A little more time, I make a loop like this:
Geoladders -- Ladera Powerpoles, Ridge, WW

And with just a bit more time, and I need more singletrack, out-n-back on Tijeras Creek. 
Geoladders -- Arroyo Trabuco - Tijeras Creek Out-N-Back


----------



## cigarlover (Oct 24, 2011)

LH Thomson- Macon GA


----------



## GPRider08 (Aug 22, 2008)

When I lived in Lawrence, KS, I had the river trail just a few miles from my work. It wasn't the craziest trail around, but it got the job done most of the time. About 8 miles +/- of flowy singletrack with few rocks and roots. I could get through it in about 45 minutes at a normal pace, or 40 if I pushed it a little and was having a good day, but some XC racers in the area could do it in sub 30. It was simple and versatile, allowing you to go at a leisurely pace or full blast.
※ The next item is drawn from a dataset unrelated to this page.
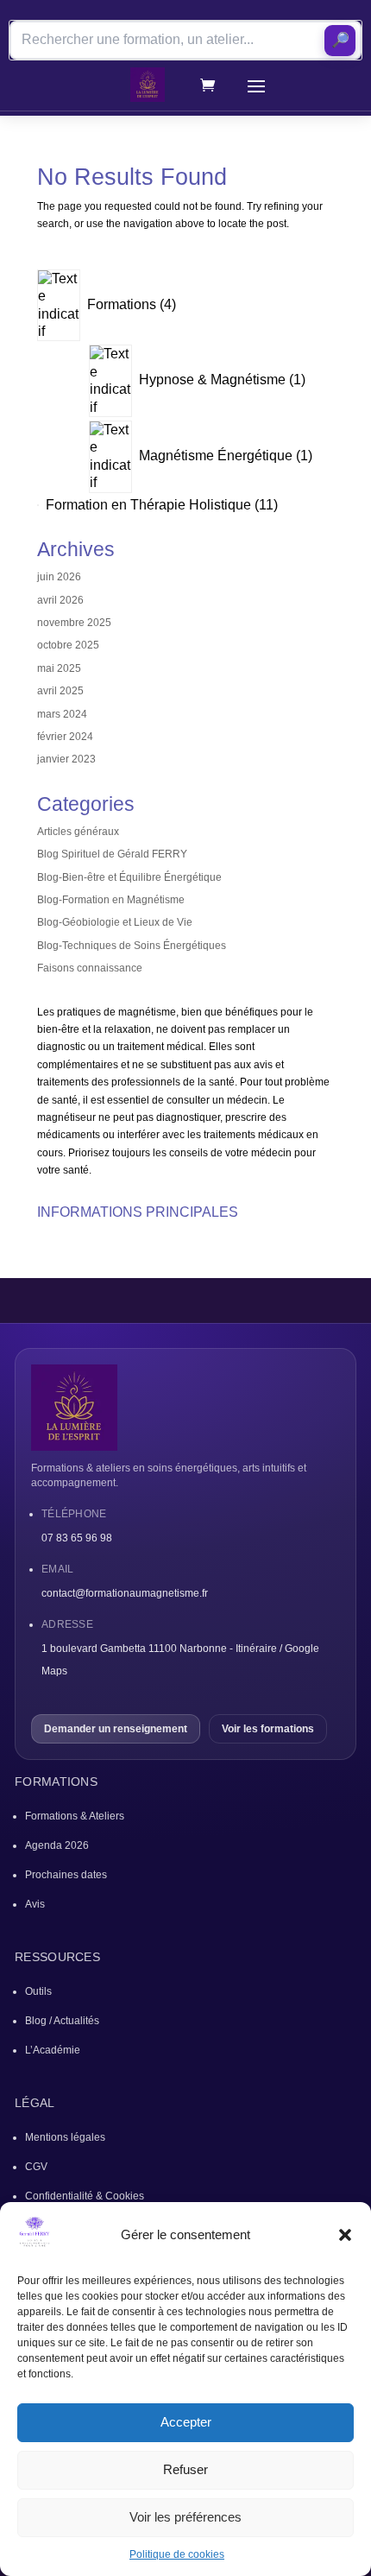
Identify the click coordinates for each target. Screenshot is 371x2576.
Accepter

I only drove to the head because the bike ride from my office was about 15 minutes, and when I got off work at the end of the day, the roads were chalk full of drivers who really didn't have the patience for bikes.

Now, I don't have as much of a luxury. I live in the north part of KC, MO, but work 40 miles to the north. My only option is to take the slow way home and go to the Smithville Lake trail. Never been there, but I heard it's about like the Lawrence river trail. Just need to dig out the old bike from the in-law's shed and get it going. I have a feeling I'll be hitting up any other trail when I have excess time.


----------



## Tystevens (Nov 2, 2011)

If I really hustle, I can ride this from my house in 60-75 minutes. Doesn't look very Utah-like; this is actually the top of a very broad ridge, with nice singletrack up and down. Corner Canyon, Salt Lake City, Utah.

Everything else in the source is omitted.